En théorie, les partis politiques sont les piliers du système suisse de milice. Leurs sections locales remplissent traditionnellement des tâches importantes: elles se chargent du recrutement des candidats aux administrations locales et créent ainsi les conditions préalables à une démocratie fonctionnelle et délibérative. Mais, les partis eux-mêmes représentent aussi un exemple typique d’une organisation de milice organisée au niveau fédéral: ils reposent entièrement sur le concept de milice et s’occupent donc de l’oxygène de ce système, ce pilier de la construction et de la vision suisses de l’État.

La réalité présente toutefois une image plus nuancée. Les partis suisses perdent progressivement leurs membres et les sections locales des petites communes ressemblent de plus en plus à des sociétés fictives ne pouvant plus remplir leur fonction de recrutement. Il n’est donc pas étonnant que toujours plus de sans-parti, trouvés tant bien que mal, composent les exécutifs communaux. De manière générale, on observe un changement des partis en Suisse, qui ne mettent plus l’accent sur leurs membres mais sur leurs électeurs, un tournant structurel qui a déjà eu lieu depuis longtemps dans d’autres pays européens. Cette évolution est la plus aboutie au sein de l’UDC, qui effectue un traitement très professionnel et stratégique des thématiques au niveau national et qui l’applique par le biais de votations populaires et d’une lutte électorale permanente.

Ce changement a un impact sur la démocratie et le système de milice dans leur ensemble. Au niveau local, cela mène en premier lieu la contradiction démocratique à l’absurde. Là où il n’y a plus de partis et où des personnes «apolitiques», élues par hasard, siègent dans les administrations, la compétition entre différentes conceptions du monde est remise en question.
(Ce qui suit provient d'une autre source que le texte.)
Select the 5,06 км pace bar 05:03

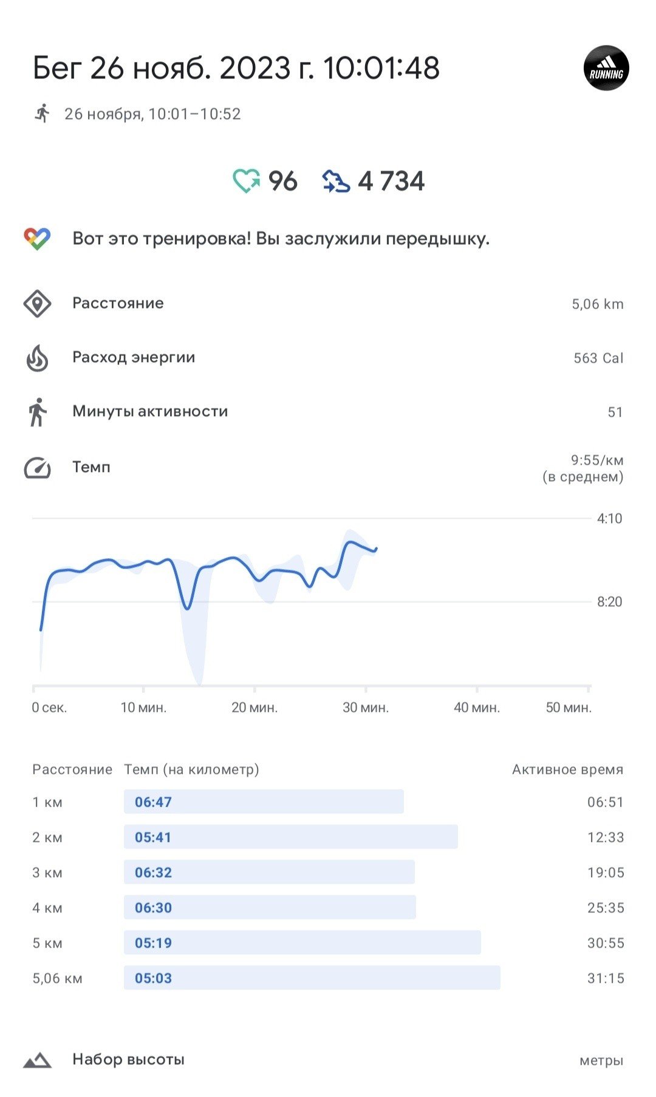[312, 978]
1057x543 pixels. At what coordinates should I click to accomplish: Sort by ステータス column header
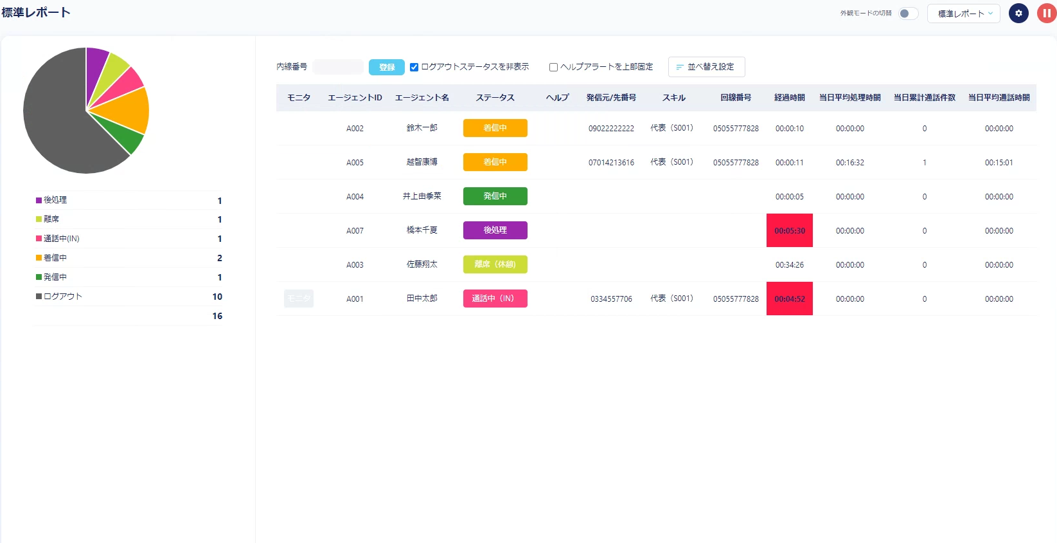495,98
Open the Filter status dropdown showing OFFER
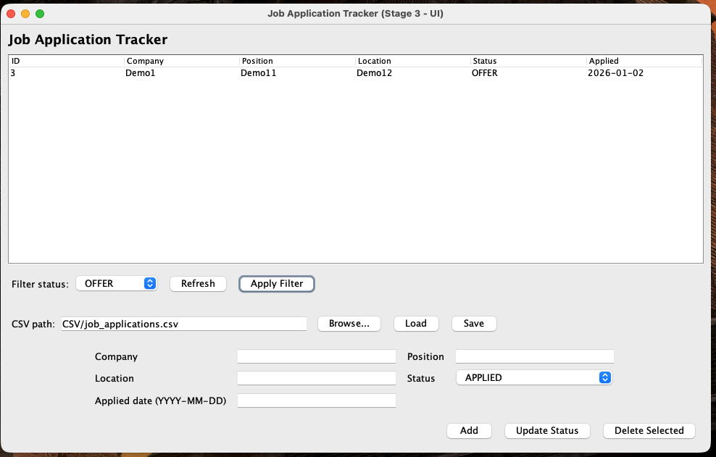716x457 pixels. (117, 284)
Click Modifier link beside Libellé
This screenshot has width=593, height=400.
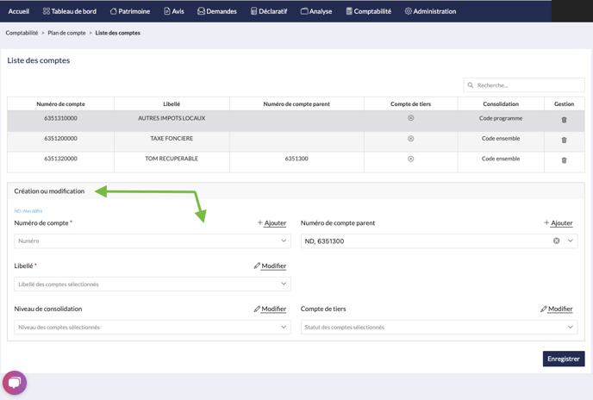270,266
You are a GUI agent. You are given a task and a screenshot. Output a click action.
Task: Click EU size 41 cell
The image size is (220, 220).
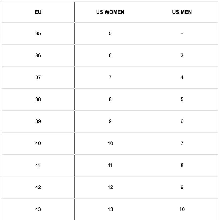click(x=38, y=166)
Par ailleurs, si autant de candidats qu’il y a de sièges se proposent, alors ceux-ci ne sont plus élus, mais tout juste avalisés, souvent par une participation très faible.

Dans cette «démocratie de spectateurs» qui se développe, le sens citoyen, l’esprit de compromis et des connaissances menacent de disparaître. En outre, un affaiblissement des partis locaux remet en question les notions de fédéralisme et de subsidiarité.

L’intérêt se déplace ainsi vers la politique nationale, dans laquelle les partis continuent à jouer un rôle actif. La médiatisation croissante de ce rôle rend la présence médiatique au plus haut niveau toujours plus importante. Conséquences: le rayonnement moindre de l’engagement local fait perdre du terrain à ce dernier; l’expérience exécutive locale perd de son importance pour une carrière politique au niveau national. Si les titulaires de charge politique supplémentaires sont désignés comme des têtes de Turc, méprisés par certains partis comme «classe politique», la motivation des citoyens pour se porter candidat à une charge locale diminue encore. Pourtant, c’est eux qui veillaient jusqu’alors à ce qu’il n’y ait pas au niveau local d’élite issue des politiciens professionnels.

Les miliciens au niveau local étaient et restent un lien vers la politique professionnalisée. Ils incarnent le sens citoyen et celui de la responsabilité, sans faire du citoyen un spectateur qui ne fait que revendiquer des choses auprès des politiciens professionnels qui se trouvent face à lui, comme c’est souvent le cas dans les systèmes représentatifs. En bref: une démocratie directe sans concept de milice équivaudrait à une démocratie basée sur les émotions.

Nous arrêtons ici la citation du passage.